(Extrait fourni)
%%

Mélenchon ne veut pas présenter ses excuses à Cazeneuve

A quinze jours du premier tour des législatives, le leader de la France insoumise ne compte pas présenter ses excuses à l'ancien ministre de l'Intérieur et se dit prêt à aller en justice pour défendre ses propos sur la mort du militant écologiste Rémi Fraisse en 2014.
Jean-Luc Mélenchon lors d'une cérémonie en hommage à Rémi Fraisse, le 2 novembre 2014 à Paris. (Photo Kenzo Tribouillard. AFP)
publié le 30 mai 2017 à 17h05

C'est un Mélenchon très remonté qui s'est présenté mardi au siège de campagne de la France insoumise, rue de Dunkerque (10e arrondissement de Paris). En tout, une heure de show pendant laquelle le candidat aux législatives qui se présente à Marseille dans la quatrième circonscription, a demandé une «trêve médiatique dans l'injure», fustigeant un «Mélenchon bashing» dont lui et ses «amis» seraient victimes depuis une semaine. En deux mots : «Lâchez-nous» a-t-il lancé à l'attention de journalistes, selon lui plus préoccupés par l'écume de la politique que par «le fond» de son programme.

Il faut dire que, depuis une semaine, la polémique qui l'oppose à Bernard Cazeneuve sur les circonstances de la mort de Rémi Fraisse bat son plein. Ce mardi matin encore sur France Inter, l'ex-Premier ministre se disait prêt à retirer sa plainte pour diffamation s'il recevait les «excuses» du leader de la France insoumise.

Pour rappel, Jean-Luc Mélenchon avait remis cette affaire sous le feu des projecteurs la semaine dernière en affirmant lors d'un meeting à Montreuil (Seine-Saint-Denis) que Bernard Cazeneuve, alors ministre de l'Intérieur, était non seulement responsable de la mort du jeune homme, tué en octobre 2014 par une grenade offensive d'un gendarme, mais de s'être «occupé de son assassinat». Tollé. Mais lors de cette conférence de presse, le leader de la France insoumise ne parle plus d'assassinat mais «d'homicide», parlant d'un terme «mal calibré».

%%

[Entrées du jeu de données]
%%

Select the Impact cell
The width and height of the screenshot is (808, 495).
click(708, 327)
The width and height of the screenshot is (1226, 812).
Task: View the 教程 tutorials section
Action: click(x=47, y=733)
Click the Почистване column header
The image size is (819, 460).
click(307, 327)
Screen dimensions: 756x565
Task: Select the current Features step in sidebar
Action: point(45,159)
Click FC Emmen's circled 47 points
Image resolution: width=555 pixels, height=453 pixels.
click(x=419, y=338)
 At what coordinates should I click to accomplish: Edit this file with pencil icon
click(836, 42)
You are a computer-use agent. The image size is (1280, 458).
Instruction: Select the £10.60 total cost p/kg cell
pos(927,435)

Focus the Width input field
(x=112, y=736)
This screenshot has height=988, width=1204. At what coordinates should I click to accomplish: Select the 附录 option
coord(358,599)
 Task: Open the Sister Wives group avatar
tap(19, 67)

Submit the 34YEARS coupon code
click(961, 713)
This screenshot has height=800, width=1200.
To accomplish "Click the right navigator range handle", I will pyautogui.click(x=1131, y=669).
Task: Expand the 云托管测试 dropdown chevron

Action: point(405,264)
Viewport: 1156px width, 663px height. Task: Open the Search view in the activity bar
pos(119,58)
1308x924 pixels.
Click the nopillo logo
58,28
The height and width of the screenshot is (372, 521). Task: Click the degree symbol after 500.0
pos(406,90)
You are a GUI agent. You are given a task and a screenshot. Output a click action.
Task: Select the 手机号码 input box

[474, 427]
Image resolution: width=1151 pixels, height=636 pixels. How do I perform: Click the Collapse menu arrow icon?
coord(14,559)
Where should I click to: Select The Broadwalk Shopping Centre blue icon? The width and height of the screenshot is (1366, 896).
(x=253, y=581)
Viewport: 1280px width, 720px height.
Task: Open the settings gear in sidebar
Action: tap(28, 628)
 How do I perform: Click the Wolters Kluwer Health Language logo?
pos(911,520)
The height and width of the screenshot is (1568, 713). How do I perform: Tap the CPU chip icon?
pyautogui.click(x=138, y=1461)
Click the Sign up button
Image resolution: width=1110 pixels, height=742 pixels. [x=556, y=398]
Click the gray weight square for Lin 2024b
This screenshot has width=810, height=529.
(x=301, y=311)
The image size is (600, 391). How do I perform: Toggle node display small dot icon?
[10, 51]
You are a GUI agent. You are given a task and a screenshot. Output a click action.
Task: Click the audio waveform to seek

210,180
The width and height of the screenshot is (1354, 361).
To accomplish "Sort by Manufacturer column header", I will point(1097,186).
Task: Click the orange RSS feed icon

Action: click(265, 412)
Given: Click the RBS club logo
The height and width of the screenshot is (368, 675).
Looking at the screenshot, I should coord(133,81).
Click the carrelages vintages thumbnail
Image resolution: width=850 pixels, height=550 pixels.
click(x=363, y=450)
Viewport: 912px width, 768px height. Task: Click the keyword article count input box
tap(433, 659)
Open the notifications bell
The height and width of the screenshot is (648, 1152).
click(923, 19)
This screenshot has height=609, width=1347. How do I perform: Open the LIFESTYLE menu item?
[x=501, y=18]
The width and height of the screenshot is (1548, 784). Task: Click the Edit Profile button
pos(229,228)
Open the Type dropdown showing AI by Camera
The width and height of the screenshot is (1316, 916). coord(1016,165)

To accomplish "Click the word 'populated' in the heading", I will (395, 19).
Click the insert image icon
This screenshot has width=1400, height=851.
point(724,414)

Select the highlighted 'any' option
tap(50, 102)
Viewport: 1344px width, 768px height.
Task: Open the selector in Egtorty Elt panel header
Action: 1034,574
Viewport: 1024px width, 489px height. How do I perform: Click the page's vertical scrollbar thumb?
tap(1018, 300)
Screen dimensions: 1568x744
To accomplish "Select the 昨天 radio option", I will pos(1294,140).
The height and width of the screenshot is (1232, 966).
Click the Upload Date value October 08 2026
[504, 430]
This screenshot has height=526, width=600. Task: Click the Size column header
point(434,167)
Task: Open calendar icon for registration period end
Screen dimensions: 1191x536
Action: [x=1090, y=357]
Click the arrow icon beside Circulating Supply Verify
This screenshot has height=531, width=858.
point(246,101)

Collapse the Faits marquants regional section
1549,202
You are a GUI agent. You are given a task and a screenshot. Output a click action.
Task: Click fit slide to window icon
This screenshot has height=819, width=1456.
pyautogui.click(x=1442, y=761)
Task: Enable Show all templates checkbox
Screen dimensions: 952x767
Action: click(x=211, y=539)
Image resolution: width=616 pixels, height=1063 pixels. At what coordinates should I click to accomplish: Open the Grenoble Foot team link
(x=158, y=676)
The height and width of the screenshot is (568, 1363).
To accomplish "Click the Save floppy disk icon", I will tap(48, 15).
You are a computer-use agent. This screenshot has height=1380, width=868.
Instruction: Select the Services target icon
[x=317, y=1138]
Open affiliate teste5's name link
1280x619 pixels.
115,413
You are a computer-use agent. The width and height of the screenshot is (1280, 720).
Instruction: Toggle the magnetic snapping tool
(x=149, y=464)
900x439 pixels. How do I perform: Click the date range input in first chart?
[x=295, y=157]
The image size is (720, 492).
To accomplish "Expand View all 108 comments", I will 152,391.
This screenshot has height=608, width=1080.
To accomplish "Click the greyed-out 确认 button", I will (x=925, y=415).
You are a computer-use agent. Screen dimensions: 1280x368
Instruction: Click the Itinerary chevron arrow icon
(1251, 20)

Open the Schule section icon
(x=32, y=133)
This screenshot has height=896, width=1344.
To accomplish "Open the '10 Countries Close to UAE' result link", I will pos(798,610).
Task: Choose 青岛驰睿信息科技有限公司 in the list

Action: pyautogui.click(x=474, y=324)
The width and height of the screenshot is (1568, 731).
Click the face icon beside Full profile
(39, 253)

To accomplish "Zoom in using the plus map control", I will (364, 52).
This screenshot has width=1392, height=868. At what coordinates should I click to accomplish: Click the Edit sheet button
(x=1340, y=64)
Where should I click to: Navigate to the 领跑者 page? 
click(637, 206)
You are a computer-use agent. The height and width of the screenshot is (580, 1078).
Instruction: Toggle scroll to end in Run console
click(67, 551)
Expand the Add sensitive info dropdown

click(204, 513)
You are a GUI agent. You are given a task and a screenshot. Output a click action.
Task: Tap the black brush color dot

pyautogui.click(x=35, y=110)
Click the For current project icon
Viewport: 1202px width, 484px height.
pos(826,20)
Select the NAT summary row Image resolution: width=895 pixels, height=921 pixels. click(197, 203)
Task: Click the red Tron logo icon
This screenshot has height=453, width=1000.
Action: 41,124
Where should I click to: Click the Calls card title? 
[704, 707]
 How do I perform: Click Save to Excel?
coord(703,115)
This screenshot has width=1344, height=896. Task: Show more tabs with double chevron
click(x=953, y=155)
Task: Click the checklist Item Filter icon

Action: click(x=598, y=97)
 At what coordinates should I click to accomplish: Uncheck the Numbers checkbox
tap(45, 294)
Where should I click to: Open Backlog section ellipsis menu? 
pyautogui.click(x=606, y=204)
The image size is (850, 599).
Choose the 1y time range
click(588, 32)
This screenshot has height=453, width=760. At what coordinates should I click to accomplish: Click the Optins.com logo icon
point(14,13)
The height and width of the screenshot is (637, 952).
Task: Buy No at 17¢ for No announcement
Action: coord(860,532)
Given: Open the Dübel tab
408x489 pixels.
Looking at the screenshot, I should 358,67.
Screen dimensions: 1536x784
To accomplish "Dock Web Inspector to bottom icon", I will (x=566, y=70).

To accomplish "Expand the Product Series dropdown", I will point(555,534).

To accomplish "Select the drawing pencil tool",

%%

(Consigne donnée 1)
Présentez en liste numérotée les lignes des entrées du jeu de données, de la ligne contenant « You are a computer-use agent. This » à la ligne contenant « click(67, 551) », ces deux lignes comprises, sans les lignes vides.
(Consigne donnée 2)
Reprenez l'article sur le refus de Mélenchon de s'excuser auprès de Cazeneuve à la suite de son dernier paragraphe.

(Réponse attendue 1)
1. You are a computer-use agent. This screenshot has height=1380, width=868.
2. Instruction: Select the Services target icon
3. [x=317, y=1138]
4. Open affiliate teste5's name link
5. 1280x619 pixels.
6. 115,413
7. You are a computer-use agent. The width and height of the screenshot is (1280, 720).
8. Instruction: Toggle the magnetic snapping tool
9. (x=149, y=464)
10. 900x439 pixels. How do I perform: Click the date range input in first chart?
11. [x=295, y=157]
12. The image size is (720, 492).
13. To accomplish "Expand View all 108 comments", I will 152,391.
14. This screenshot has height=608, width=1080.
15. To accomplish "Click the greyed-out 确认 button", I will (x=925, y=415).
16. You are a computer-use agent. Screen dimensions: 1280x368
17. Instruction: Click the Itinerary chevron arrow icon
18. (1251, 20)
19. Open the Schule section icon
20. (x=32, y=133)
21. This screenshot has height=896, width=1344.
22. To accomplish "Open the '10 Countries Close to UAE' result link", I will pos(798,610).
23. Task: Choose 青岛驰睿信息科技有限公司 in the list
24. Action: pyautogui.click(x=474, y=324)
25. The width and height of the screenshot is (1568, 731).
26. Click the face icon beside Full profile
27. (39, 253)
28. To accomplish "Zoom in using the plus map control", I will (364, 52).
29. This screenshot has width=1392, height=868. At what coordinates should I click to accomplish: Click the Edit sheet button
30. (x=1340, y=64)
31. Where should I click to: Navigate to the 领跑者 page? 
32. click(637, 206)
33. You are a computer-use agent. The height and width of the screenshot is (580, 1078).
34. Instruction: Toggle scroll to end in Run console
35. click(67, 551)

(Réponse attendue 2)
«Je suis d'accord pour requalifier d''homicide' et je prie pour qu'on comprenne que dans un meeting de 45 minutes il peut arriver qu'un mot ne soit pas calibré exactement. (...) Je n'accuse pas M. Cazeneuve d'être venu lui-même assassiner quelqu'un, enfin ! De grâce ! Vous ne savez pas ce que c'est qu'un meeting, un discours qui dure trois quarts d'heure ?», a-t-il répondu à une question sur la gravité de l'accusation d'«assassinat».

 Responsabilité

Plutôt que des excuses, Mélenchon – qui a affirmé avoir été «piqué» lorsque Cazeneuve, durant l'entre-deux tours de la présidentielle, avait dénoncé sa «faute morale» quand il tardait à appeler nettement à faire barrage à Marine Le Pen – a préféré présenter des explications. Sur les propos qu'il a tenus sur Twitter et à Montreuil à l'encontre de Cazeneuve, mais aussi sur la responsabilité de ce dernier, dont il avait demandé la démission à l'époque. «Je n'ai pas accusé Monsieur Cazeneuve d'avoir tué Rémi Fraisse. J'ai évoqué la responsabilité d'un homme qui est le chef de son administration», a-t-il précisé avec fermeté.

Loin de s'incliner devant la menace d'un procès en diffamation, Mélenchon ne compte pas enterrer la hache de guerre et se dit prêt à aller devant la justice s'il le faut : «Si Monsieur Cazeneuve estime qu'il est juste de porter plainte, je l'invite à le faire» a-t-il ainsi lancé, un brin provocateur, avant d'ajouter que «tout compte fait, ce procès serait utile pour que la vérité éclate» et qu'il plaiderait dans ce cas «la bonne foi».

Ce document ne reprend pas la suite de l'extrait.